ProtoTRAK RMX (milling variant) controls also include an Auto Geometry Engine (AGE) and, in-built machining strategies that are said to deliver advanced performance benefits, again with a simple touch of the screen. AGE is effectively a CAD capability within the control that allows users to overcome issues when data is lacking from drawings, by automatically calculating missing dimensions during programming.
Touchscreen capability takes AGE to a higher level with the newly created ‘Tap to Guess’ feature. With the part shown on-screen, simply tapping the screen where the intersection or tangent point is unknown prompts AGE software to calculate the required data. AGE can be used for both profiles and pockets, and the RMX is capable of machining pockets with an unlimited number of islands located inside their boundaries. Aligned with pocket machining, a range of strategies can be called upon with RMX ProtoTRAK control.

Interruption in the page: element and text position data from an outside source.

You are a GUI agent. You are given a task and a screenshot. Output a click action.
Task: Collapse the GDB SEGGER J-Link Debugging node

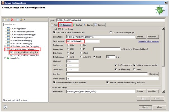click(x=5, y=49)
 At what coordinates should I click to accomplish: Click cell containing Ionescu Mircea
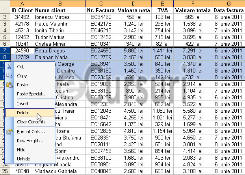coord(60,17)
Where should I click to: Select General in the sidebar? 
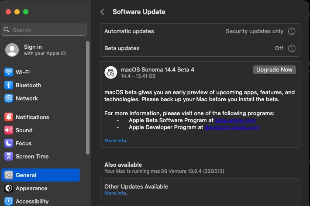tap(41, 175)
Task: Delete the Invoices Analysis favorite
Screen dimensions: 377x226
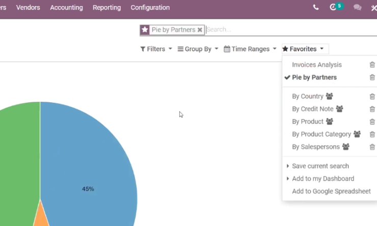Action: click(372, 65)
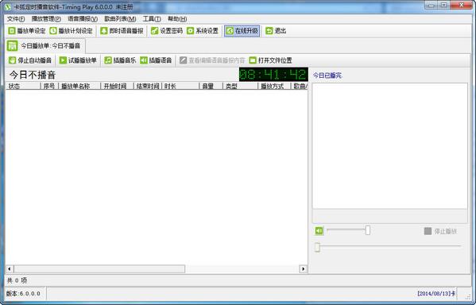The image size is (476, 305).
Task: Click the volume slider handle
Action: click(x=368, y=230)
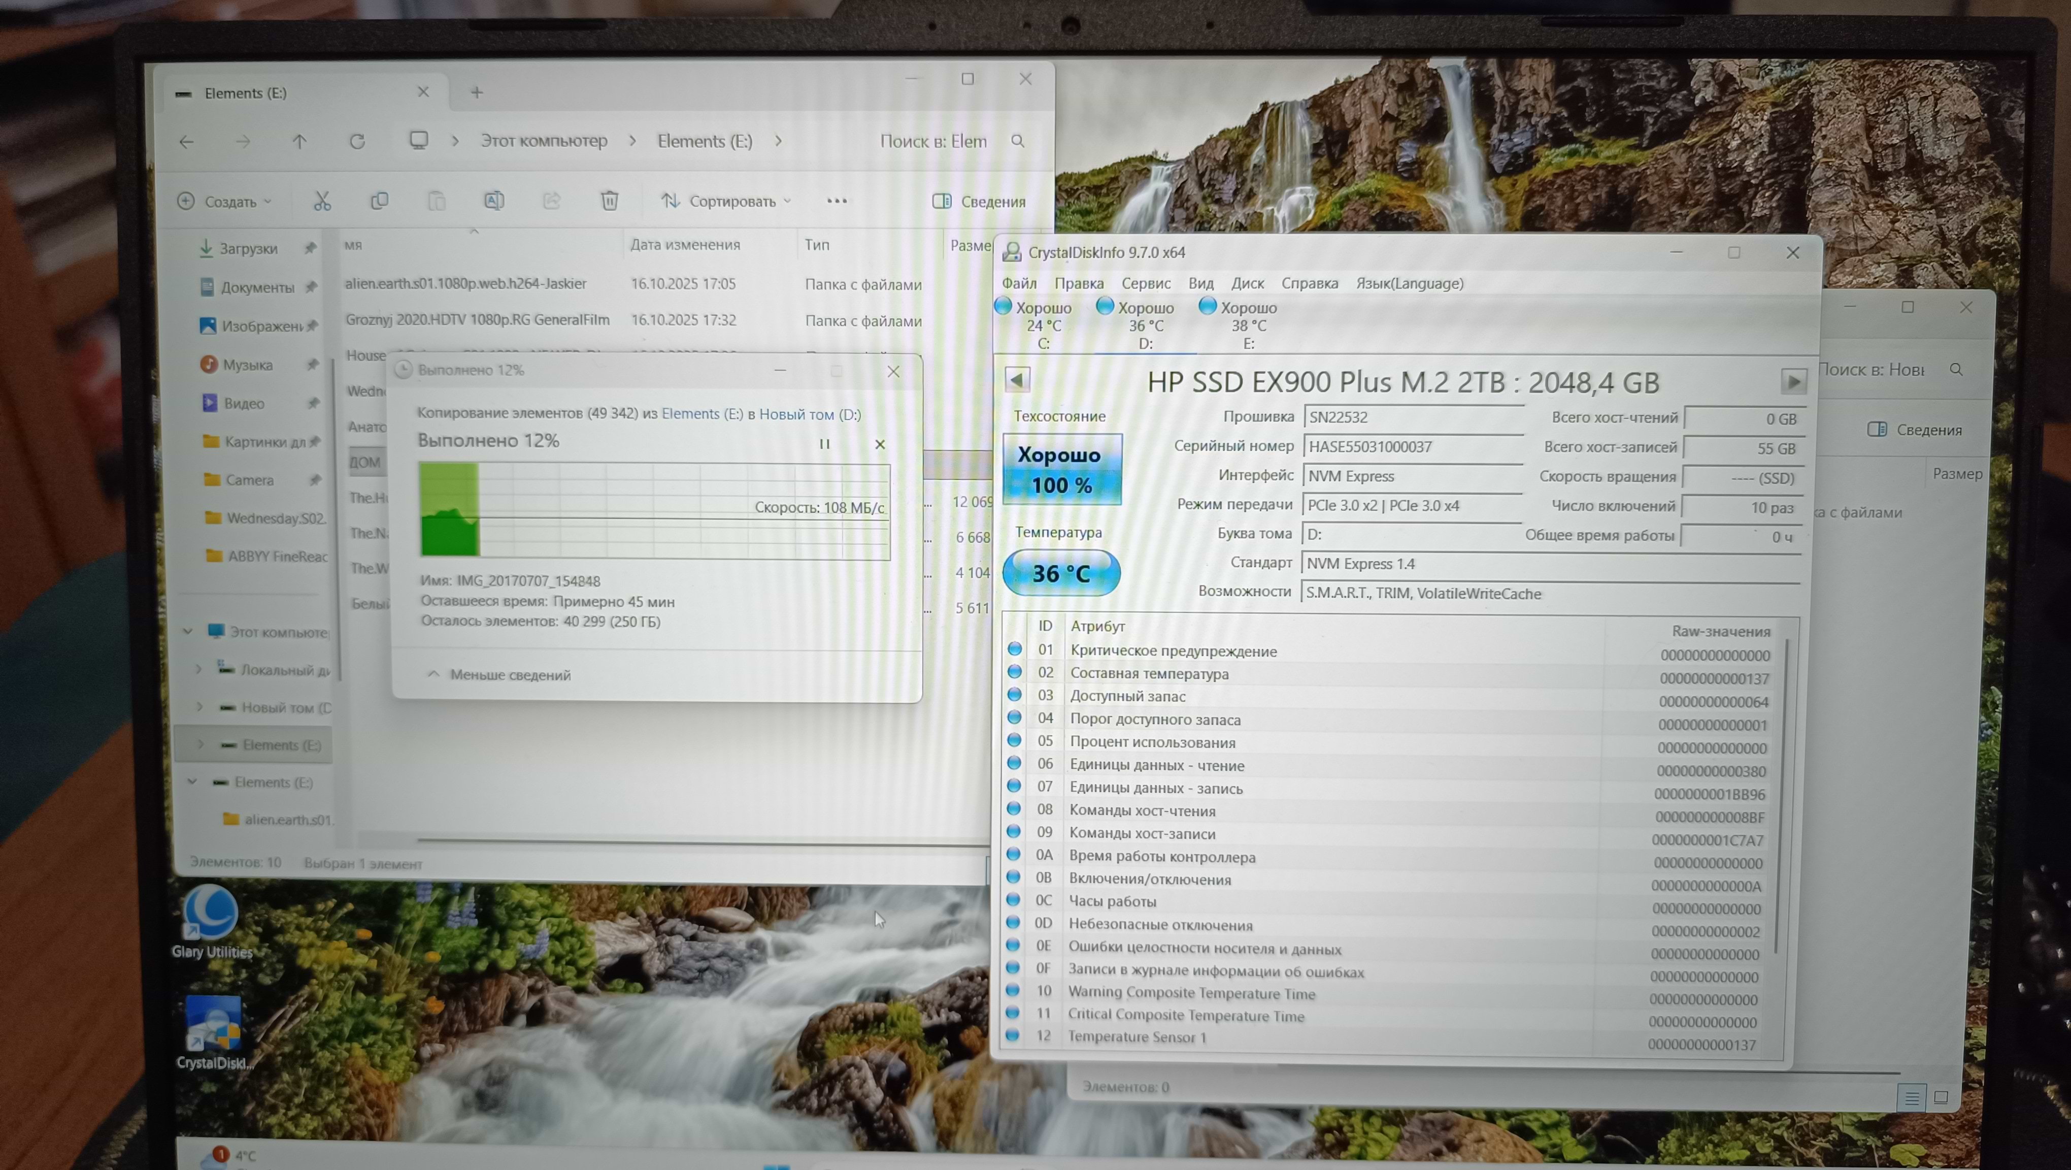Viewport: 2071px width, 1170px height.
Task: Open the Сортировать dropdown
Action: click(x=727, y=201)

Other newly developed features include ‘Adaptive Toolpath’, which can reduce cycle times on complex milling cycles, a feature more commonly found on high-end CADCAM systems. In addition, the ‘Look’ feature now runs alongside the program inputs for verification purposes. As well as live updating of program events, ‘Look’ will also show a conventional toolpath and give the user estimated cycle times to ensure the most efficient method has been selected. For the ultimate program check, a solid 3D rendered image can be shown using the verify feature.
ProtoTRAK RX controls (both mill and lathe) retain the option for a DXF converter, and here the touchscreen technology delivers advantages as importing a DXF file is completely streamlined, eliminating the need for supplementary software and the requirement for a mouse to be connected. A further development is the ability to mix DXF and manual programming during program generation, which is again facilitated by the touchscreen.
“At the start of the development process we spoke to customers and asked what they wanted to see from ProtoTRAK; 95% of what was listed has come to fruition in the RX controls,” says Nigel Atherton, managing director at XYZ Machine Tools.